How VSphere GPU Modes and Assignment Policies Determine Host Level Placement

Architecting AI Infrastructure - Part 4

In the last article, we tracked a GPU-backed VM from resource configuration to host selection. DRS evaluated the cluster, Assignable Hardware filtered hosts for GPU compatibility, DRS ran its Goodness calculation, and picked a destination host. Now, the host is selected. But the placement is not finished.

Inside the host, another set of decisions decides which physical GPU gets the workload and what types of workloads that GPU will handle from then on. These host-level choices are less visible than DRS decisions. They do not show up in dashboards or trigger alerts. However, their effects add up over time, and they play a key role in keeping a shared AI platform healthy or letting it decline.

What AI Workloads Actually Ask of a GPU

Most AI workloads fall into four main GPU usage patterns.

Passthrough lets one virtual machine use one physical GPU directly as a PCI device. This setup is used when software requires bare-metal-level GPU access or when a workload is a specialized appliance with a fixed GPU configuration. The rule is simple: one VM, one GPU, no sharing. The trade-offs are no vMotion, no DRS load balancing, and no automatic HA recovery if static direct path IO is used.

Fractional GPU splits a physical GPU so that several virtual machines can share it simultaneously, each with its own memory and limited compute power. Embedding models, reranker services, and Jupyter notebooks often use this setup. For example, an embedding model usually needs 4 to 20GB of GPU memory, and a notebook uses the GPU in short bursts between long waits for data. Neither needs a full 80GB H100. A fractional profile gives each workload what it needs: dedicated memory, limited compute, and a resource shape the platform can manage for many users at once. This article focuses on this shape, its setup options, and the fragmentation it can cause.

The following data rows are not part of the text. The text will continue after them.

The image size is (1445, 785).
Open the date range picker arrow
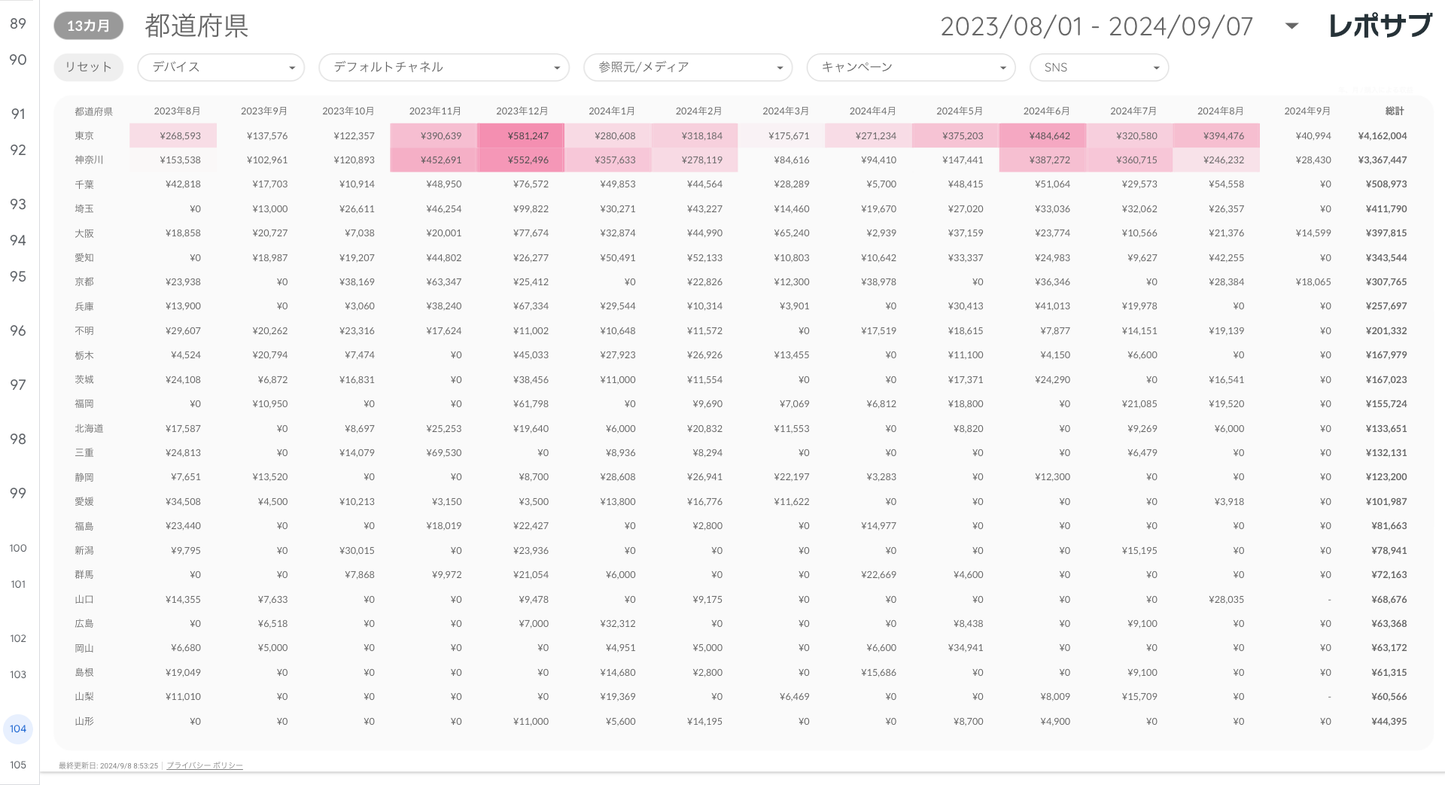coord(1291,27)
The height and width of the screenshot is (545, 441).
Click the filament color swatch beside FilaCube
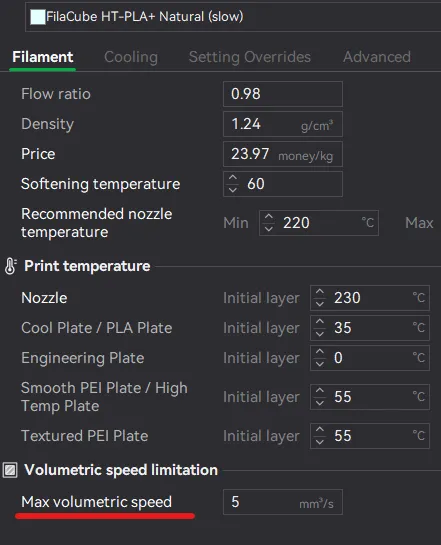click(38, 17)
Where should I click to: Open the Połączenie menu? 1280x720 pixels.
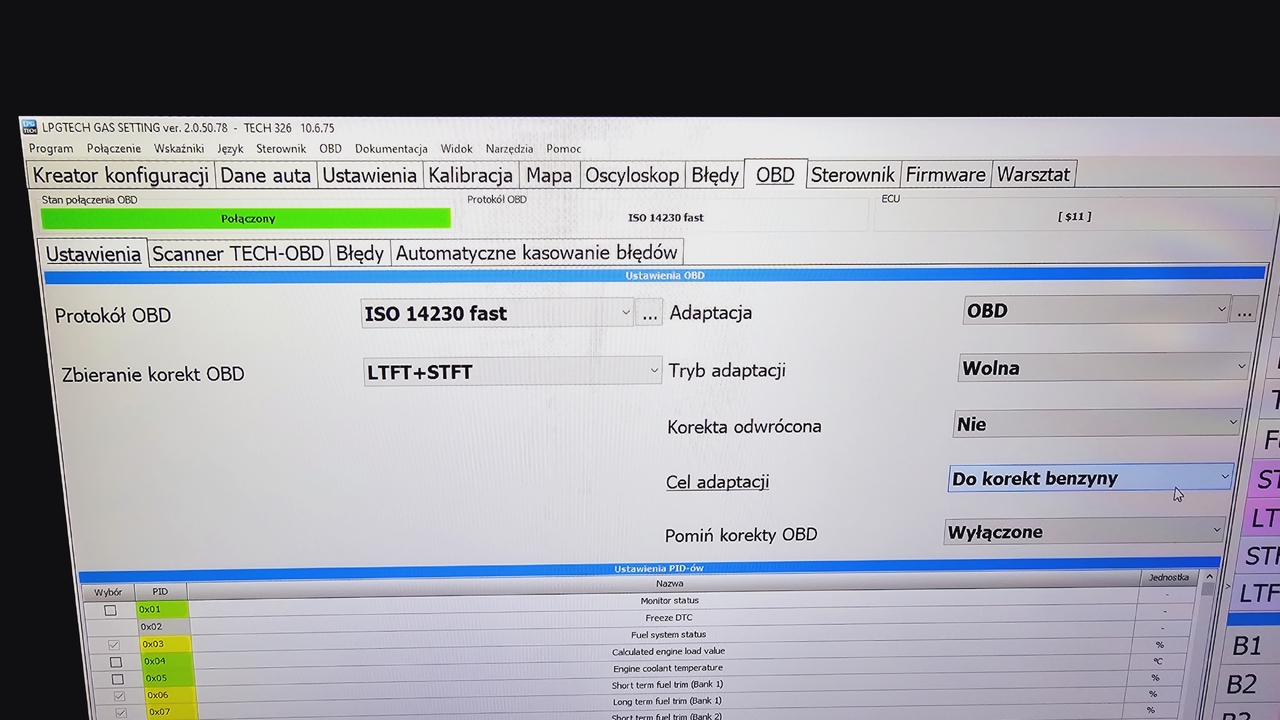tap(113, 148)
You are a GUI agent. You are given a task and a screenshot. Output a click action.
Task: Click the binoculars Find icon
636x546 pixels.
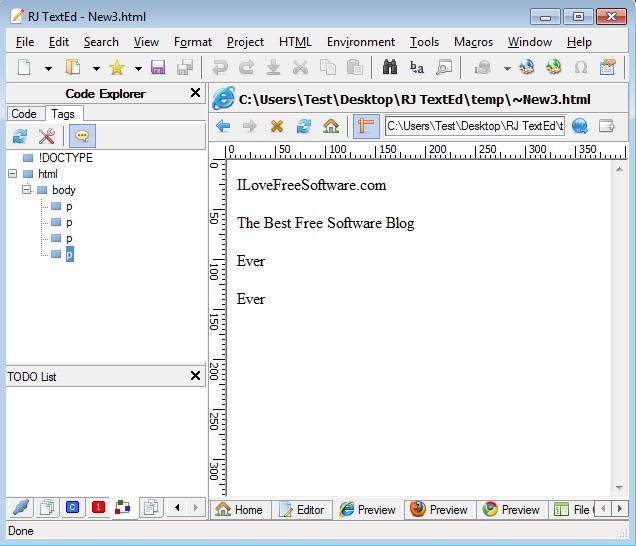coord(390,68)
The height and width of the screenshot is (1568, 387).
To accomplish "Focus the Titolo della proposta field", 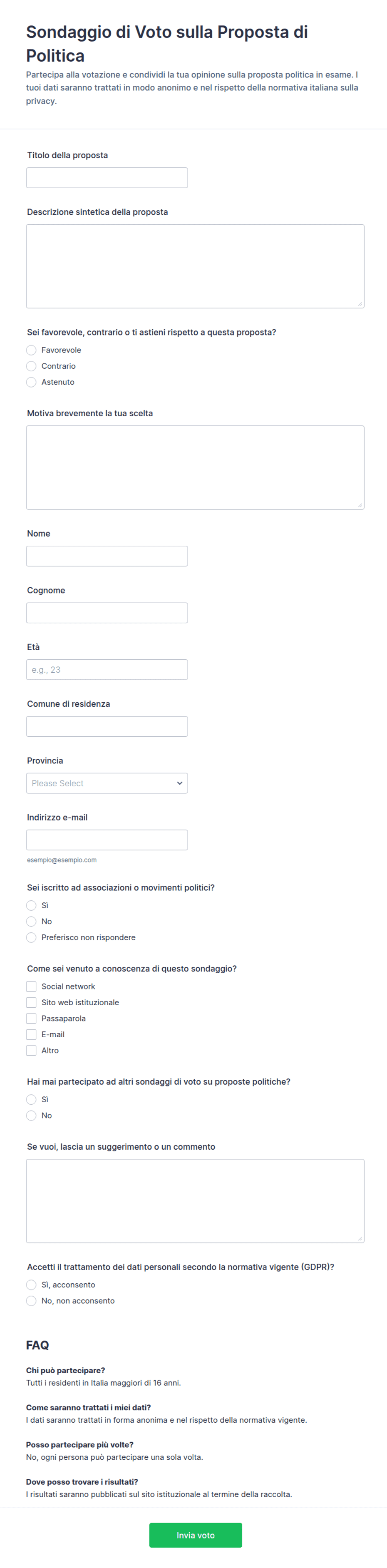I will tap(107, 178).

Full GPU gives one virtual machine full access to a physical GPU using a full-size vGPU profile. Unlike passthrough, this setup still allows vMotion, DRS, and HA recovery. It is used for production inference services for large models, and fine-tuning runs that use most of the GPU’s memory. Full GPU use has stricter placement limits than fractional GPU use, since each use takes up an entire device.

Multi-GPU gives a single virtual machine access to several physical GPUs, connected via NVLink or NVSwitch for fast communication. This is not just a bigger version of single-GPU use; it is a different shape in which the interconnect topology is part of the resource contract. This setup is used for fine-tuning and inference on the largest production models. Full GPU and multi-GPU placement will be discussed in Part 6.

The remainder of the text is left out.